Your objective
Turn the data below into a numbered list with one line per item, and skip any blank lines.

The input
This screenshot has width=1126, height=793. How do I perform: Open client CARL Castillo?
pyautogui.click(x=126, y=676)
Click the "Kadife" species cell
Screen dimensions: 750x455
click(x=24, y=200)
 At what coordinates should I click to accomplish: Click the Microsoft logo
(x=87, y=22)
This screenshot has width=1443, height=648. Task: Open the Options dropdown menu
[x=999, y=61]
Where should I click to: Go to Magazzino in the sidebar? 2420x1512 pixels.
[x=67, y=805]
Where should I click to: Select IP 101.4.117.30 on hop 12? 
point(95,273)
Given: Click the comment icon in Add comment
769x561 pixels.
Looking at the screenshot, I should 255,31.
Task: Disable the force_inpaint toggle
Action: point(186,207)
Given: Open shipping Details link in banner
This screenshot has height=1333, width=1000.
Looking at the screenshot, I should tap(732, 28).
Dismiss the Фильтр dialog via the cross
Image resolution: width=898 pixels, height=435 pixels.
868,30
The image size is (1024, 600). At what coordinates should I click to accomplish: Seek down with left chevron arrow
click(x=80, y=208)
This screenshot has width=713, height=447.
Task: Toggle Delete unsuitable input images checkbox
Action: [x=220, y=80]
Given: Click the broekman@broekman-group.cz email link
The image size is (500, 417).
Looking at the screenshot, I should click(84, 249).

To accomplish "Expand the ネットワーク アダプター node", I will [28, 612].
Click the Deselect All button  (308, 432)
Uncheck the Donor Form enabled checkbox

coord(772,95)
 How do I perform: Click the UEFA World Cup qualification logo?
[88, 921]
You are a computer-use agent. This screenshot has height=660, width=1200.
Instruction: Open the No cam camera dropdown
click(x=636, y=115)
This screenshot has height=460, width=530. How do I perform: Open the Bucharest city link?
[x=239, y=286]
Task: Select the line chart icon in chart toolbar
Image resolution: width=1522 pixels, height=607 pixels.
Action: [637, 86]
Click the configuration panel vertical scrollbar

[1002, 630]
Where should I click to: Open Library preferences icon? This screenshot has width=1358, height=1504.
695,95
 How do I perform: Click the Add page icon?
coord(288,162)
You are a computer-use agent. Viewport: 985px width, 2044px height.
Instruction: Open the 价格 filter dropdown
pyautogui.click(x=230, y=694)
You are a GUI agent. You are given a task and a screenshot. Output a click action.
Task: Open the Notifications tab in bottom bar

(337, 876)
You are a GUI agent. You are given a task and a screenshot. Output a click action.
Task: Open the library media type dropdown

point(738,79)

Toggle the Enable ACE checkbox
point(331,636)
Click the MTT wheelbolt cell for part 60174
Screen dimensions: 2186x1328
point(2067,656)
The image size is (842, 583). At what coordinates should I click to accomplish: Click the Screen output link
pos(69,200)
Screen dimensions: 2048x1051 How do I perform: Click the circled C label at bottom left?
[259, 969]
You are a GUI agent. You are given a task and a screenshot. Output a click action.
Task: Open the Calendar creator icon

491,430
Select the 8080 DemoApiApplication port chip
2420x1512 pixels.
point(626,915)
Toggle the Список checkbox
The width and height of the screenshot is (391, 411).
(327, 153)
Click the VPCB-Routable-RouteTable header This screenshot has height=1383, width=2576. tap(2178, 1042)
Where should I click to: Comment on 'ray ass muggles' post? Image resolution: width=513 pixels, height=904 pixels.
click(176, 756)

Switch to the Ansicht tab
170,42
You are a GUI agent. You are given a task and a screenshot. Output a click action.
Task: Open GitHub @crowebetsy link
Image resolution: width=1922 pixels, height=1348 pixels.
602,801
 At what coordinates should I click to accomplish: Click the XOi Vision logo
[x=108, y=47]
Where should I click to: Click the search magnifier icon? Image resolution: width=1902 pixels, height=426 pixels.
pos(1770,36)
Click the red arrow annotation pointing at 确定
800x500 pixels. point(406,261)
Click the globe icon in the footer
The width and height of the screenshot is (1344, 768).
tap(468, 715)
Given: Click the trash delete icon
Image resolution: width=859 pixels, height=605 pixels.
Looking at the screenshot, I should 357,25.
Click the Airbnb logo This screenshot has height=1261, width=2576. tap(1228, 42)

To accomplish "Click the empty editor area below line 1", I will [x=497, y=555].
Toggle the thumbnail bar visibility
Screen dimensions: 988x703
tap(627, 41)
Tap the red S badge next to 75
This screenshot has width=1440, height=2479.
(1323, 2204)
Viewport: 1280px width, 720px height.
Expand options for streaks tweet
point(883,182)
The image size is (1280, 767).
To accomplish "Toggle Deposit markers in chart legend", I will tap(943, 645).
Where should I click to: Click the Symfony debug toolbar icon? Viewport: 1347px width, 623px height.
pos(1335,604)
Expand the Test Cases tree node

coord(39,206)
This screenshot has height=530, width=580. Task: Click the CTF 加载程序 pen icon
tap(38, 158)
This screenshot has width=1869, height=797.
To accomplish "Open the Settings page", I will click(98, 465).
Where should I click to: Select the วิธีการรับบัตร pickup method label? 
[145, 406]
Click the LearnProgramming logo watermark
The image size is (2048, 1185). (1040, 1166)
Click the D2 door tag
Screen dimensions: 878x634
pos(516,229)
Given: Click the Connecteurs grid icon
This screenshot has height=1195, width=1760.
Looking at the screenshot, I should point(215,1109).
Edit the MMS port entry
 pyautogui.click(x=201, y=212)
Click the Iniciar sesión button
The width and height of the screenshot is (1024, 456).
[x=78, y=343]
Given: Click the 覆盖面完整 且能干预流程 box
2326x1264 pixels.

Response to this task
1. This screenshot has width=1126, height=793. How do I perform: Open client CARL Castillo?
2. pyautogui.click(x=126, y=676)
3. Click the "Kadife" species cell
4. Screen dimensions: 750x455
5. click(x=24, y=200)
6.  At what coordinates should I click to accomplish: Click the Microsoft logo
7. (x=87, y=22)
8. This screenshot has width=1443, height=648. Task: Open the Options dropdown menu
9. [x=999, y=61]
10. Where should I click to: Go to Magazzino in the sidebar? 2420x1512 pixels.
11. [x=67, y=805]
12. Where should I click to: Select IP 101.4.117.30 on hop 12? 
13. point(95,273)
14. Given: Click the comment icon in Add comment
15. 769x561 pixels.
16. Looking at the screenshot, I should 255,31.
17. Task: Disable the force_inpaint toggle
18. Action: point(186,207)
19. Given: Open shipping Details link in banner
20. This screenshot has height=1333, width=1000.
21. Looking at the screenshot, I should tap(732, 28).
22. Dismiss the Фильтр dialog via the cross
23. Image resolution: width=898 pixels, height=435 pixels.
24. 868,30
25. The image size is (1024, 600). At what coordinates should I click to accomplish: Seek down with left chevron arrow
26. click(x=80, y=208)
27. This screenshot has width=713, height=447.
28. Task: Toggle Delete unsuitable input images checkbox
29. Action: [x=220, y=80]
30. Given: Click the broekman@broekman-group.cz email link
31. The image size is (500, 417).
32. Looking at the screenshot, I should click(84, 249).
33. To accomplish "Expand the ネットワーク アダプター node", I will [28, 612].
34. Click the Deselect All button  (308, 432)
35. Uncheck the Donor Form enabled checkbox
36. coord(772,95)
37.  How do I perform: Click the UEFA World Cup qualification logo?
38. [88, 921]
39. You are a computer-use agent. This screenshot has height=660, width=1200.
40. Instruction: Open the No cam camera dropdown
41. click(x=636, y=115)
42. This screenshot has height=460, width=530. How do I perform: Open the Bucharest city link?
43. [x=239, y=286]
44. Task: Select the line chart icon in chart toolbar
45. Image resolution: width=1522 pixels, height=607 pixels.
46. Action: [637, 86]
47. Click the configuration panel vertical scrollbar
48. [1002, 630]
49. Where should I click to: Open Library preferences icon? This screenshot has width=1358, height=1504.
50. 695,95
51.  How do I perform: Click the Add page icon?
52. coord(288,162)
53. You are a computer-use agent. Viewport: 985px width, 2044px height.
54. Instruction: Open the 价格 filter dropdown
55. pyautogui.click(x=230, y=694)
56. You are a GUI agent. You are given a task and a screenshot. Output a click action.
57. Task: Open the Notifications tab in bottom bar
58. (337, 876)
59. You are a GUI agent. You are given a task and a screenshot. Output a click action.
60. Task: Open the library media type dropdown
61. point(738,79)
62. Toggle the Enable ACE checkbox
63. point(331,636)
64. Click the MTT wheelbolt cell for part 60174
65. Screen dimensions: 2186x1328
66. point(2067,656)
67. The image size is (842, 583). At what coordinates should I click to accomplish: Click the Screen output link
68. pos(69,200)
69. Screen dimensions: 2048x1051 How do I perform: Click the circled C label at bottom left?
70. [259, 969]
71. You are a GUI agent. You are given a task and a screenshot. Output a click action.
72. Task: Open the Calendar creator icon
73. 491,430
74. Select the 8080 DemoApiApplication port chip
75. 2420x1512 pixels.
76. point(626,915)
77. Toggle the Список checkbox
78. The width and height of the screenshot is (391, 411).
79. (327, 153)
80. Click the VPCB-Routable-RouteTable header This screenshot has height=1383, width=2576. tap(2178, 1042)
81. Where should I click to: Comment on 'ray ass muggles' post? Image resolution: width=513 pixels, height=904 pixels.
82. click(176, 756)
83. Switch to the Ansicht tab
84. 170,42
85. You are a GUI agent. You are given a task and a screenshot. Output a click action.
86. Task: Open GitHub @crowebetsy link
87. Image resolution: width=1922 pixels, height=1348 pixels.
88. 602,801
89.  At what coordinates should I click to accomplish: Click the XOi Vision logo
90. [x=108, y=47]
91. Where should I click to: Click the search magnifier icon? Image resolution: width=1902 pixels, height=426 pixels.
92. pos(1770,36)
93. Click the red arrow annotation pointing at 确定
94. 800x500 pixels. point(406,261)
95. Click the globe icon in the footer
96. The width and height of the screenshot is (1344, 768).
97. tap(468, 715)
98. Given: Click the trash delete icon
99. Image resolution: width=859 pixels, height=605 pixels.
100. Looking at the screenshot, I should 357,25.
101. Click the Airbnb logo This screenshot has height=1261, width=2576. tap(1228, 42)
102. To accomplish "Click the empty editor area below line 1", I will [x=497, y=555].
103. Toggle the thumbnail bar visibility
104. Screen dimensions: 988x703
105. tap(627, 41)
106. Tap the red S badge next to 75
107. This screenshot has width=1440, height=2479.
108. (1323, 2204)
109. Viewport: 1280px width, 720px height.
110. Expand options for streaks tweet
111. point(883,182)
112. The image size is (1280, 767).
113. To accomplish "Toggle Deposit markers in chart legend", I will tap(943, 645).
114. Where should I click to: Click the Symfony debug toolbar icon? Viewport: 1347px width, 623px height.
115. pos(1335,604)
116. Expand the Test Cases tree node
117. coord(39,206)
118. This screenshot has height=530, width=580. Task: Click the CTF 加载程序 pen icon
119. tap(38, 158)
120. This screenshot has width=1869, height=797.
121. To accomplish "Open the Settings page", I will click(98, 465).
122. Where should I click to: Select the วิธีการรับบัตร pickup method label? 
123. [145, 406]
124. Click the LearnProgramming logo watermark
125. The image size is (2048, 1185). (1040, 1166)
126. Click the D2 door tag
127. Screen dimensions: 878x634
128. pos(516,229)
129. Given: Click the Connecteurs grid icon
130. This screenshot has height=1195, width=1760.
131. Looking at the screenshot, I should point(215,1109).
132. Edit the MMS port entry
133.  pyautogui.click(x=201, y=212)
134. Click the Iniciar sesión button
135. The width and height of the screenshot is (1024, 456).
136. [x=78, y=343]
137. Given: Click the 覆盖面完整 且能干预流程 box
138. 2326x1264 pixels.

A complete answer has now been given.